Statues énigmatiques ! Elles semblent si dépaysées au milieu de leurs compagnes, qu’on a hésité quelquefois à les tenir pour contemporaines. On a voulu y voir un pastiche tardif exécuté par quelque restaurateur académique du siècle de Houdon. Mais cette conjecture est contredite par les faits : les deux statues de Reims ont été imitées à Bamberg, à la fin du XIIIe siècle, et la Vierge porte d’ailleurs le collier qui ornait alors le cou des jeunes filles ; pour dater la statue, il suffit de ce bijou.

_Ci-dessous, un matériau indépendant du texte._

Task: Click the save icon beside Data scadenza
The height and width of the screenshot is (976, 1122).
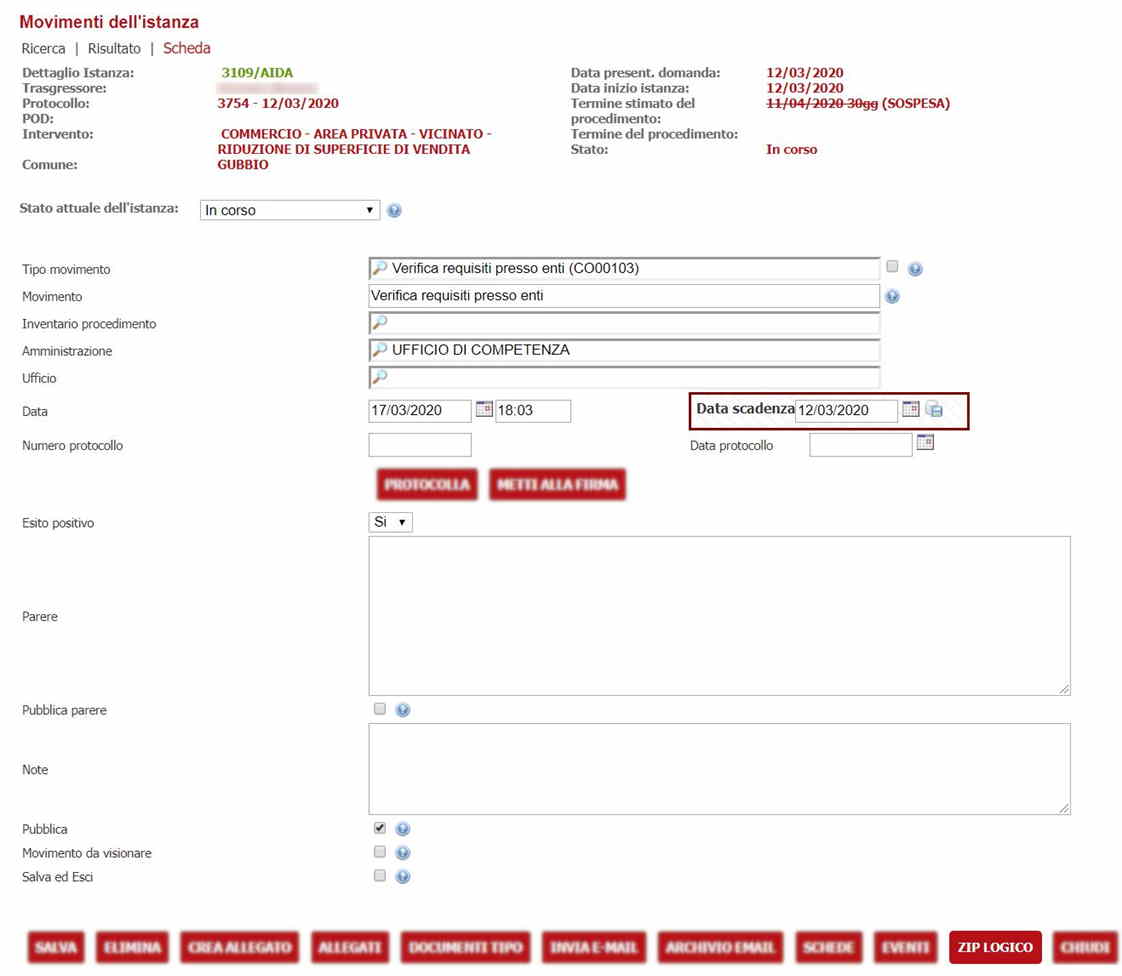Action: coord(934,409)
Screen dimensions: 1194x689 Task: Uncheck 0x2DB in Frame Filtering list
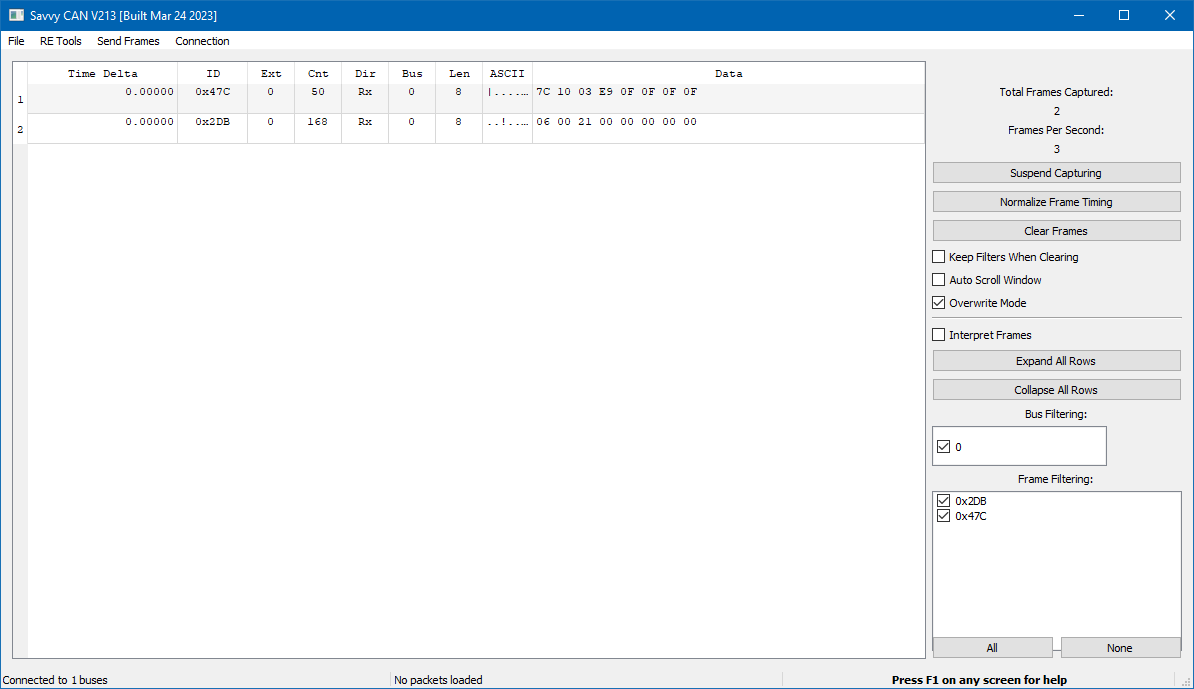tap(943, 501)
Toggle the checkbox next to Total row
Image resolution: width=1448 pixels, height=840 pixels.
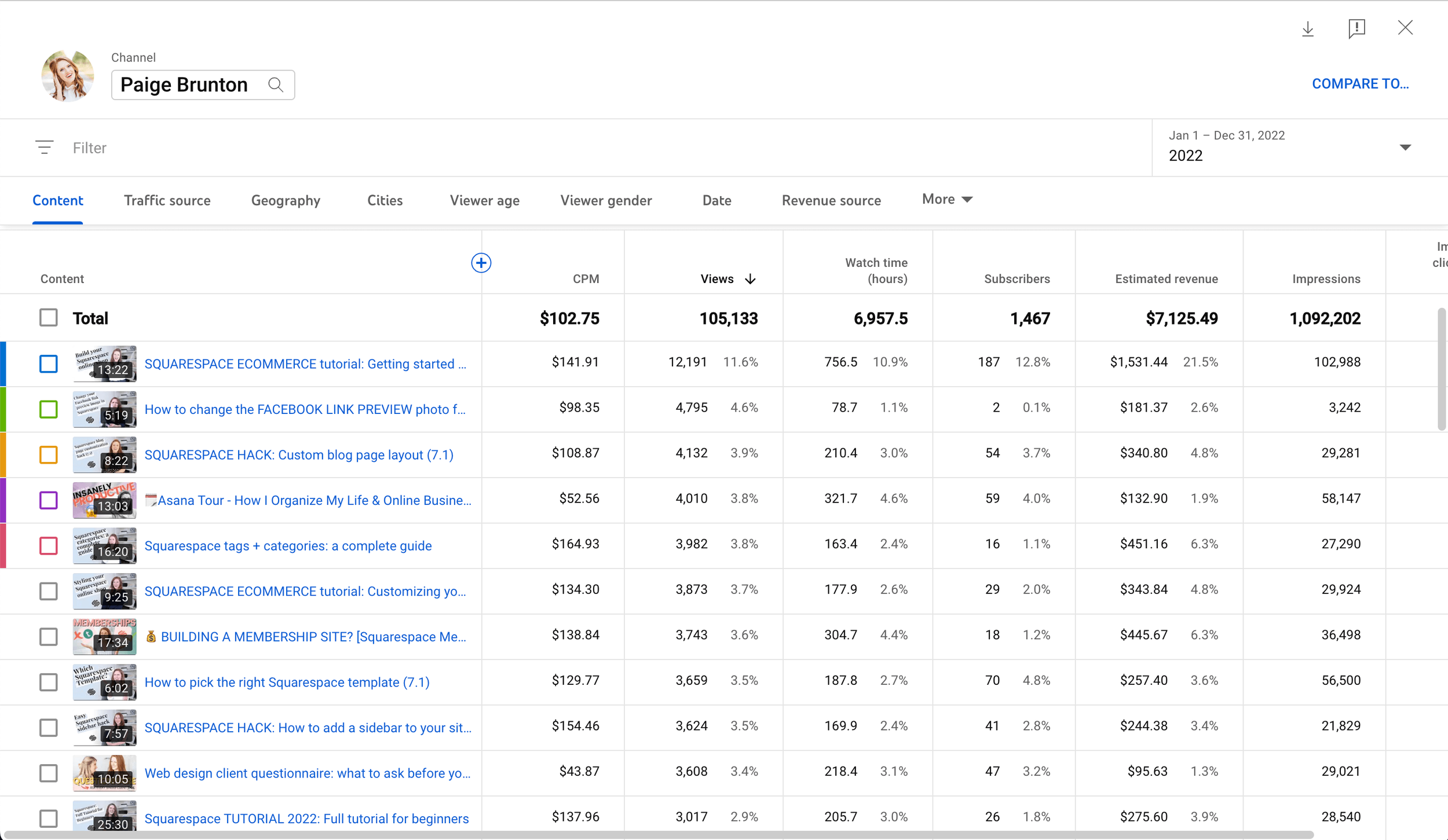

Il n’en reste pas moins autour de ces statues une sorte de mystère. Pour les expliquer, la critique entre dans le domaine du rêve : elle pense à notre Orient latin, à ces comtes de Champagne qui fondaient, au temps de saint Louis, un royaume de Morée, se nommaient ducs d’Athènes et construisaient sur l’Acropole, auprès du Parthénon devenu leur paroisse, cette tour féodale qui s’appelait la tour des Francs. Un reflet de l’art de Phidias apparaîtrait ainsi à Reims au moment où nos armes dessinaient dans la Grèce cette belle aventure française.

Faut-il aller si loin ? La connaissance de l’art antique n’est pas un phénomène étranger au moyen âge. Cette connaissance, dont on veut faire une découverte de l’humanisme, date en réalité de beaucoup plus tôt : c’est une tradition presque ininterrompue depuis la Renaissance carolingienne des arts. Les motifs d’inspiration classique abondent dans l’art roman. Le fait capital du XIIe siècle, l’invention de la sculpture, ou plutôt de la figure humaine traitée comme le sujet plastique par excellence, ne se serait peut-être jamais produit sans le secours et la lumière des modèles antiques[1].

Le XIIIe siècle est rempli de cet esprit antique : les fameux bustes de Capoue, l’arc de triomphe de Frédéric II témoignent d’une « renaissance » qui éclate enfin avec une force singulière

  1. Voir l’étude de M. Louis Bréhier, L’invention de la sculpture romane, dans la Revue du 15 août 1912.